Unlike adaptive binning, informed smoothing does not depend on the total number of bins. Thus, we expect it to have an effect on gender and education correction. This approach is inspired by similar approaches to modeling ngram probabilities in language modelling (Kneser and Ney 1995).

Results: Estimation and Sparsity Challenges

To be sure our methods work as expected, we first observe their effects on the correction weights. Figure 2 shows results for both estimator redistribution and informed smoothing for income alone. Each figure shows the county average, absolute log of the users’ correction factors. First, ignoring the effects of smoothing (i.e., focusing on k = 0), we see that estimator redistribution shrinks the variance in the correction factors. This is to be expected since estimator redistribution spreads out the distribution — the sample distribution (red) in Figure 1 is spread to match the true distribution (blue). This causes our bins to (1) be less sparse near the tail of the distribution (thus, shrinking large correction factors towards the mean); and (2) less dense near the peak of the distribution (similarly, increasing small correction factors towards the mean).

Figure 2:

Average, absolute log of the county income weights at different smoothing levels; colored by terciles with (top) and without (bottom) estimator redistribution.
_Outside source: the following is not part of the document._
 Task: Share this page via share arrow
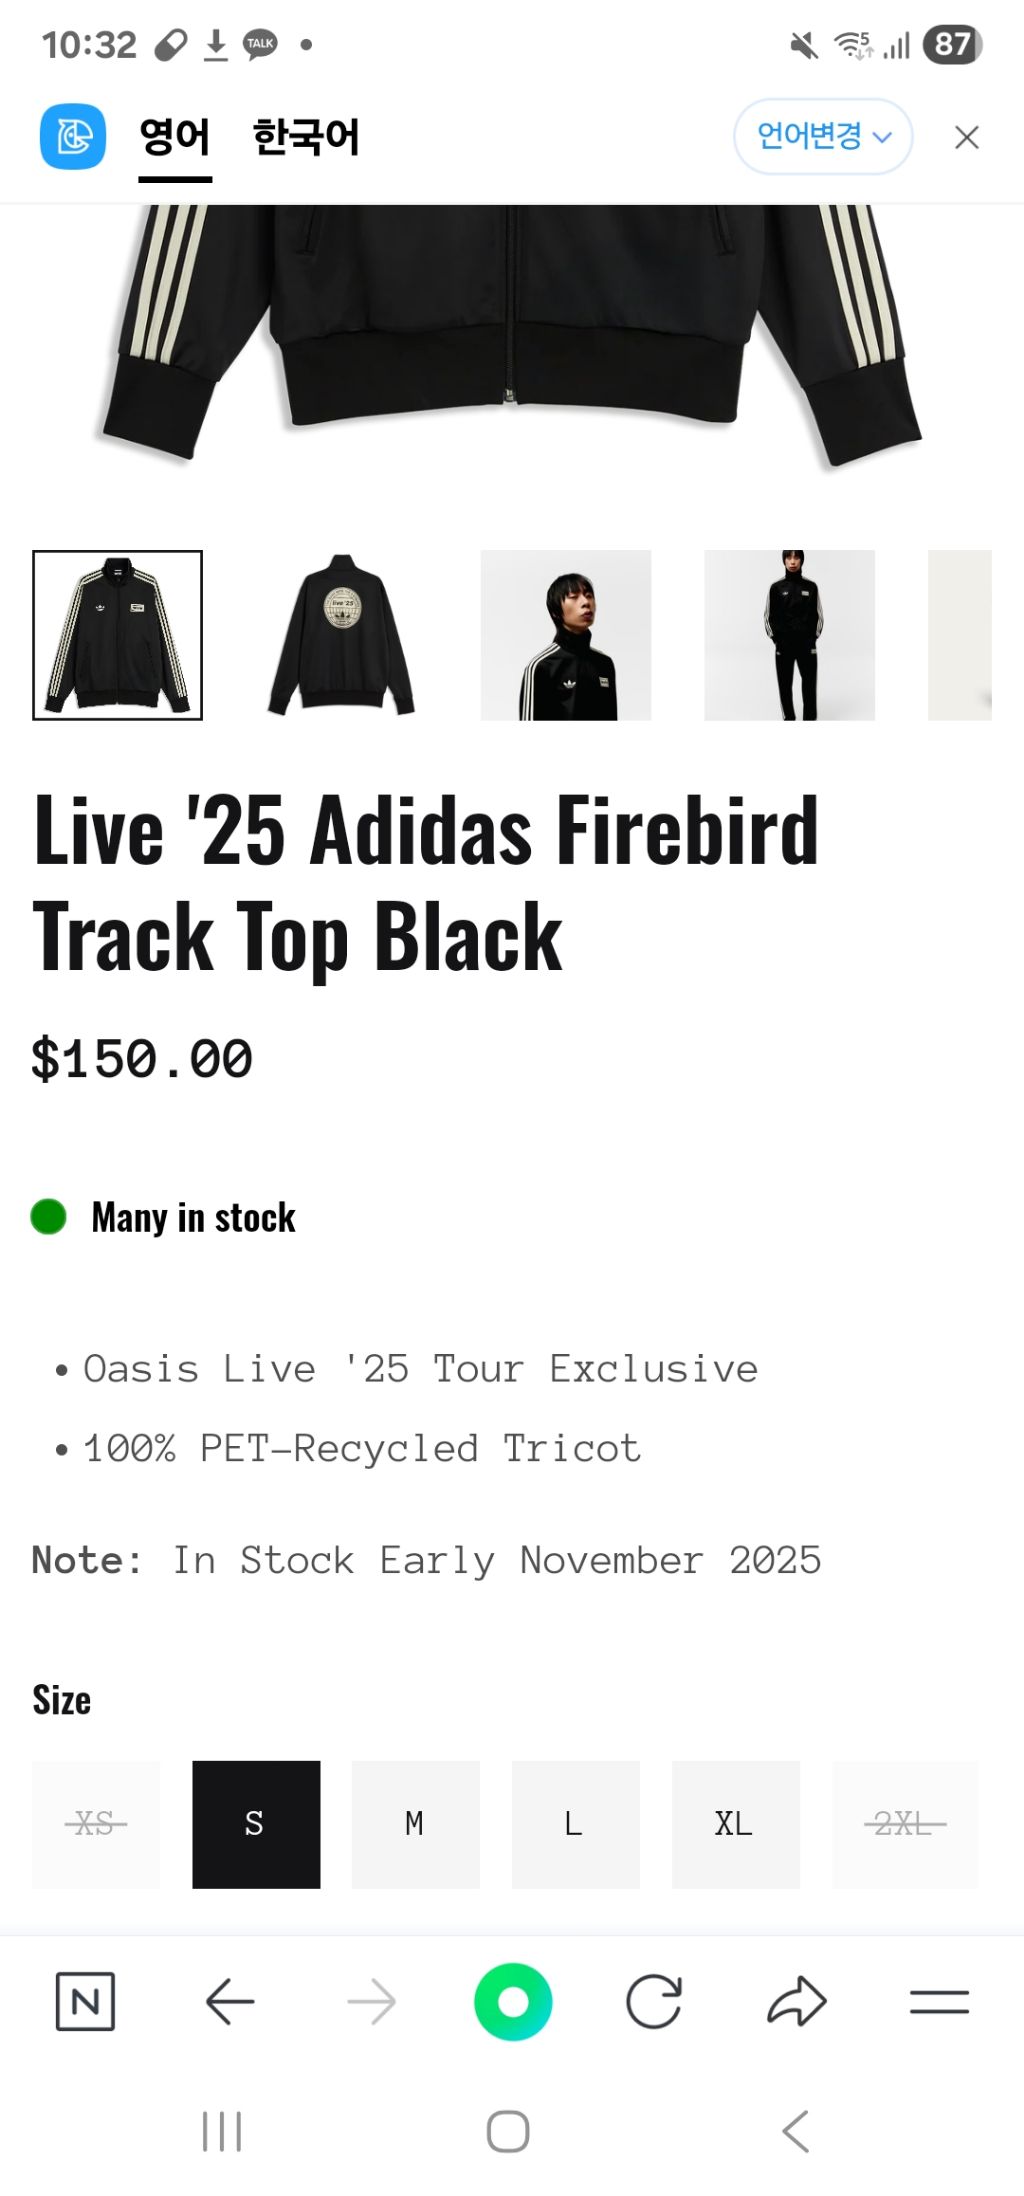pos(796,2001)
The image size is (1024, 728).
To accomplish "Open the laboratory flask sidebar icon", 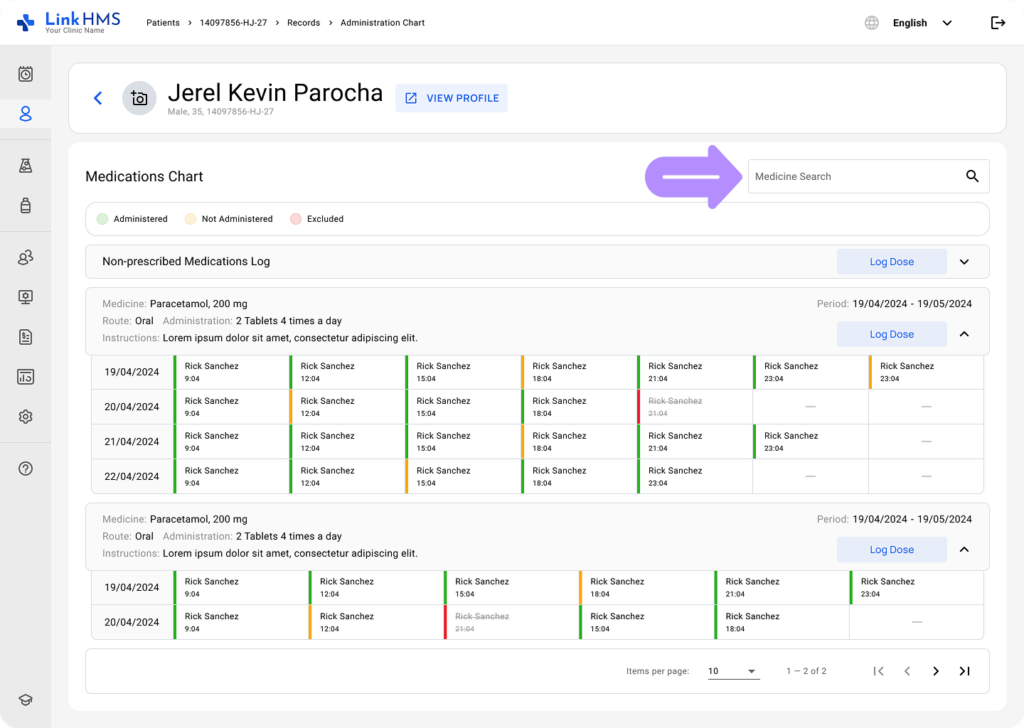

Informed smoothing also has a similar shrinking effect at large k, with average log weights converging to zero. This is expected since Equation 7 says that, as k increases, the estimated sample distribution ${\widehat{\text{Q}}}_i^{(k)}(d)$ matches the estimated population distribution ${\widehat{\text{P}}}_i(d)$. Thus, ${\widehat{\psi }}_i(d)\to 1$ and the log approaches 0. Finally, we see that the variance in weights does not monotonically decrease, with maximum variance at k = 100. At k = 100 we see the terciles calculated at k = 0 spreading out. Since we are correcting weights on a county-by-county basis, with each county having it’s own selection bias, we would hope that the average county weights show variance. At k = 0 we see this is not the case and all counties have similar average weights, implying that all counties are experiencing the same selection bias (i.e., a similar ratio of population to sample; Equation 1).

Table 5 evaluates the benefit of applying estimator redistribution. Comparing to Tables 3 and 4, we see a marked improvement above post-stratification without estimator redistribution in almost all situations. It does not put us above baseline (r = .640) but it is moving in the right direction, so we use estimator redistribution in all remaining experiments.

Table 5:

Average predictive accuracies (Pearson r) across four tasks when using estimator redistribution.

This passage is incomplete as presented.